YOUR GOAL:
Without changing a single word, output each entry.

EXTRACTED DATA:
⁂

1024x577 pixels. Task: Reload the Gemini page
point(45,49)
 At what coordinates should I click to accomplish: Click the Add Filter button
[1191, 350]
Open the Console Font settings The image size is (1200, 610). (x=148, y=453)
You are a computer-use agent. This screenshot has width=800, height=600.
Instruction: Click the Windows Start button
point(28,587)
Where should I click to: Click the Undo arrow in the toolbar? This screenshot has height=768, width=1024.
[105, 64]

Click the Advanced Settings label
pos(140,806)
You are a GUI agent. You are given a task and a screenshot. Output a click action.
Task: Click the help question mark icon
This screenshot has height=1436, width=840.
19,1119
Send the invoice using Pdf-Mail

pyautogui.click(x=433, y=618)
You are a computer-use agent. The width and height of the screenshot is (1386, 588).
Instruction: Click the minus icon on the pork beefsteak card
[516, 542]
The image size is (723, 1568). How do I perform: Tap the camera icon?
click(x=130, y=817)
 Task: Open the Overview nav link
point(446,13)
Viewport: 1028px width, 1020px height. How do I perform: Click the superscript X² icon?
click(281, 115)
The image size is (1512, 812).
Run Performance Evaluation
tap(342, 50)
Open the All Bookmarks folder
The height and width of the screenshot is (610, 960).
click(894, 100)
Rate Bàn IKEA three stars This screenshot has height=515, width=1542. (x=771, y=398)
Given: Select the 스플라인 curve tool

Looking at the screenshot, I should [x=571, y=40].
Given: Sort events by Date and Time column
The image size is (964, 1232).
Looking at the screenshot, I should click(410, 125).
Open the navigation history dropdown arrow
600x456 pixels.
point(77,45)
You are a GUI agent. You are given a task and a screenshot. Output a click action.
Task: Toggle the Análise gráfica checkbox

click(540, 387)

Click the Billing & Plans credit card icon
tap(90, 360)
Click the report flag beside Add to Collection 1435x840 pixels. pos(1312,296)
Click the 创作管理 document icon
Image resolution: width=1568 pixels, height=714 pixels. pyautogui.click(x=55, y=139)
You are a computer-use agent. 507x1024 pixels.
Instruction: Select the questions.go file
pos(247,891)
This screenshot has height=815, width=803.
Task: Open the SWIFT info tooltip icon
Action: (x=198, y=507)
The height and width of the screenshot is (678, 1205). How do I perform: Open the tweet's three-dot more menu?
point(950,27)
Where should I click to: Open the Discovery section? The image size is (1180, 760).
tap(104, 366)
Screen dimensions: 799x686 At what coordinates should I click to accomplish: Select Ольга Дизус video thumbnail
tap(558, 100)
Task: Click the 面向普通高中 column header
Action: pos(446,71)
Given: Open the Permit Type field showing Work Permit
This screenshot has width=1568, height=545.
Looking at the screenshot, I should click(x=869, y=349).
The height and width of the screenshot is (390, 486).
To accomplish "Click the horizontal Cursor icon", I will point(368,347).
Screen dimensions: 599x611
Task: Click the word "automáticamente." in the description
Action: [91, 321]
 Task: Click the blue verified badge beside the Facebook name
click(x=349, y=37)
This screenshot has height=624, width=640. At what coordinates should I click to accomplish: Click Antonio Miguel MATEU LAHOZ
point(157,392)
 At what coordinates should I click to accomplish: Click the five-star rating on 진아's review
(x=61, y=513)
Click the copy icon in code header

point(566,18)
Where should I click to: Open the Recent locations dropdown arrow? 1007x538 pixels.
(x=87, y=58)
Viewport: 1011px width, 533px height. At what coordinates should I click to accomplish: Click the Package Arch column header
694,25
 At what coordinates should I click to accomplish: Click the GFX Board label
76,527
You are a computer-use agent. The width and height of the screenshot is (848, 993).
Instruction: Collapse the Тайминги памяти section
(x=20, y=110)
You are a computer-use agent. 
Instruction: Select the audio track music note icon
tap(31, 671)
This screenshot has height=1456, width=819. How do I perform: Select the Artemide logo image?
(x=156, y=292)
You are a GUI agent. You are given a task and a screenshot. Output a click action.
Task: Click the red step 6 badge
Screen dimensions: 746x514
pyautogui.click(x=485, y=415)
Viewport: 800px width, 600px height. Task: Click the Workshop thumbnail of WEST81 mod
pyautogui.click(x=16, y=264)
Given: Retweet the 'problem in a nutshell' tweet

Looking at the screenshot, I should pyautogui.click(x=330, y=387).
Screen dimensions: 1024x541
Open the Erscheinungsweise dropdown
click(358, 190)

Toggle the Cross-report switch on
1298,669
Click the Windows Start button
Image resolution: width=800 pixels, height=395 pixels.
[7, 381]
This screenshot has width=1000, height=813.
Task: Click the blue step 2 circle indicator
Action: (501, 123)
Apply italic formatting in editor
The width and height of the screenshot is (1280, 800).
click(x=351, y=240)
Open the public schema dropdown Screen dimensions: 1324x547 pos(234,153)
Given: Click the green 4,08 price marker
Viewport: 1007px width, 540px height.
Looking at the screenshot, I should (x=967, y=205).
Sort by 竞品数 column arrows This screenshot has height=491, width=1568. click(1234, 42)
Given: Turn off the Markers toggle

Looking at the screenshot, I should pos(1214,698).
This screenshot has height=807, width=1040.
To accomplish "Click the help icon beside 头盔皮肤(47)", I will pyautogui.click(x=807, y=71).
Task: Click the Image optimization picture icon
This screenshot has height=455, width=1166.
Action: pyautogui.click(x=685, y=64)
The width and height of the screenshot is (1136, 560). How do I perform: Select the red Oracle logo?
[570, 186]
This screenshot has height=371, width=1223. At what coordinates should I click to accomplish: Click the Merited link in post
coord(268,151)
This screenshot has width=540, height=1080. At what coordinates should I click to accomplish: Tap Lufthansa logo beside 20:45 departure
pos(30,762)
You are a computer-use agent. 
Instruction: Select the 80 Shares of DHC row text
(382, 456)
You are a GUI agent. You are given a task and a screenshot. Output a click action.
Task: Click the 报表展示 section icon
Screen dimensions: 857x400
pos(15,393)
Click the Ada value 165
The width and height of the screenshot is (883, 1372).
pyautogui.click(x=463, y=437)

⁂

ANSWER FOR THE TASK:
1024x577 pixels. Task: Reload the Gemini page
point(45,49)
 At what coordinates should I click to accomplish: Click the Add Filter button
[1191, 350]
Open the Console Font settings The image size is (1200, 610). (x=148, y=453)
You are a computer-use agent. This screenshot has width=800, height=600.
Instruction: Click the Windows Start button
point(28,587)
Where should I click to: Click the Undo arrow in the toolbar? This screenshot has height=768, width=1024.
[105, 64]

Click the Advanced Settings label
pos(140,806)
You are a GUI agent. You are given a task and a screenshot. Output a click action.
Task: Click the help question mark icon
This screenshot has height=1436, width=840.
19,1119
Send the invoice using Pdf-Mail

pyautogui.click(x=433, y=618)
You are a computer-use agent. The width and height of the screenshot is (1386, 588).
Instruction: Click the minus icon on the pork beefsteak card
[516, 542]
The image size is (723, 1568). How do I perform: Tap the camera icon?
click(x=130, y=817)
 Task: Open the Overview nav link
point(446,13)
Viewport: 1028px width, 1020px height. How do I perform: Click the superscript X² icon?
click(281, 115)
The image size is (1512, 812).
Run Performance Evaluation
tap(342, 50)
Open the All Bookmarks folder
The height and width of the screenshot is (610, 960).
click(894, 100)
Rate Bàn IKEA three stars This screenshot has height=515, width=1542. (x=771, y=398)
Given: Select the 스플라인 curve tool

Looking at the screenshot, I should [x=571, y=40].
Given: Sort events by Date and Time column
The image size is (964, 1232).
Looking at the screenshot, I should click(410, 125).
Open the navigation history dropdown arrow
600x456 pixels.
point(77,45)
You are a GUI agent. You are given a task and a screenshot. Output a click action.
Task: Toggle the Análise gráfica checkbox

click(540, 387)

Click the Billing & Plans credit card icon
tap(90, 360)
Click the report flag beside Add to Collection 1435x840 pixels. pos(1312,296)
Click the 创作管理 document icon
Image resolution: width=1568 pixels, height=714 pixels. pyautogui.click(x=55, y=139)
You are a computer-use agent. 507x1024 pixels.
Instruction: Select the questions.go file
pos(247,891)
This screenshot has height=815, width=803.
Task: Open the SWIFT info tooltip icon
Action: (x=198, y=507)
The height and width of the screenshot is (678, 1205). How do I perform: Open the tweet's three-dot more menu?
point(950,27)
Where should I click to: Open the Discovery section? The image size is (1180, 760).
tap(104, 366)
Screen dimensions: 799x686 At what coordinates should I click to accomplish: Select Ольга Дизус video thumbnail
tap(558, 100)
Task: Click the 面向普通高中 column header
Action: pos(446,71)
Given: Open the Permit Type field showing Work Permit
This screenshot has width=1568, height=545.
Looking at the screenshot, I should click(x=869, y=349).
The height and width of the screenshot is (390, 486).
To accomplish "Click the horizontal Cursor icon", I will point(368,347).
Screen dimensions: 599x611
Task: Click the word "automáticamente." in the description
Action: [91, 321]
 Task: Click the blue verified badge beside the Facebook name
click(x=349, y=37)
This screenshot has height=624, width=640. At what coordinates should I click to accomplish: Click Antonio Miguel MATEU LAHOZ
point(157,392)
 At what coordinates should I click to accomplish: Click the five-star rating on 진아's review
(x=61, y=513)
Click the copy icon in code header

point(566,18)
Where should I click to: Open the Recent locations dropdown arrow? 1007x538 pixels.
(x=87, y=58)
Viewport: 1011px width, 533px height. At what coordinates should I click to accomplish: Click the Package Arch column header
694,25
 At what coordinates should I click to accomplish: Click the GFX Board label
76,527
You are a computer-use agent. The width and height of the screenshot is (848, 993).
Instruction: Collapse the Тайминги памяти section
(x=20, y=110)
You are a computer-use agent. 
Instruction: Select the audio track music note icon
tap(31, 671)
This screenshot has height=1456, width=819. How do I perform: Select the Artemide logo image?
(x=156, y=292)
You are a GUI agent. You are given a task and a screenshot. Output a click action.
Task: Click the red step 6 badge
Screen dimensions: 746x514
pyautogui.click(x=485, y=415)
Viewport: 800px width, 600px height. Task: Click the Workshop thumbnail of WEST81 mod
pyautogui.click(x=16, y=264)
Given: Retweet the 'problem in a nutshell' tweet

Looking at the screenshot, I should pyautogui.click(x=330, y=387).
Screen dimensions: 1024x541
Open the Erscheinungsweise dropdown
click(358, 190)

Toggle the Cross-report switch on
1298,669
Click the Windows Start button
Image resolution: width=800 pixels, height=395 pixels.
[7, 381]
This screenshot has width=1000, height=813.
Task: Click the blue step 2 circle indicator
Action: (501, 123)
Apply italic formatting in editor
The width and height of the screenshot is (1280, 800).
click(x=351, y=240)
Open the public schema dropdown Screen dimensions: 1324x547 pos(234,153)
Given: Click the green 4,08 price marker
Viewport: 1007px width, 540px height.
Looking at the screenshot, I should (x=967, y=205).
Sort by 竞品数 column arrows This screenshot has height=491, width=1568. click(1234, 42)
Given: Turn off the Markers toggle

Looking at the screenshot, I should pos(1214,698).
This screenshot has height=807, width=1040.
To accomplish "Click the help icon beside 头盔皮肤(47)", I will pyautogui.click(x=807, y=71).
Task: Click the Image optimization picture icon
This screenshot has height=455, width=1166.
Action: pyautogui.click(x=685, y=64)
The width and height of the screenshot is (1136, 560). How do I perform: Select the red Oracle logo?
[570, 186]
This screenshot has height=371, width=1223. At what coordinates should I click to accomplish: Click the Merited link in post
coord(268,151)
This screenshot has width=540, height=1080. At what coordinates should I click to accomplish: Tap Lufthansa logo beside 20:45 departure
pos(30,762)
You are a computer-use agent. 
Instruction: Select the 80 Shares of DHC row text
(382, 456)
You are a GUI agent. You are given a task and a screenshot. Output a click action.
Task: Click the 报表展示 section icon
Screen dimensions: 857x400
pos(15,393)
Click the Ada value 165
The width and height of the screenshot is (883, 1372).
pyautogui.click(x=463, y=437)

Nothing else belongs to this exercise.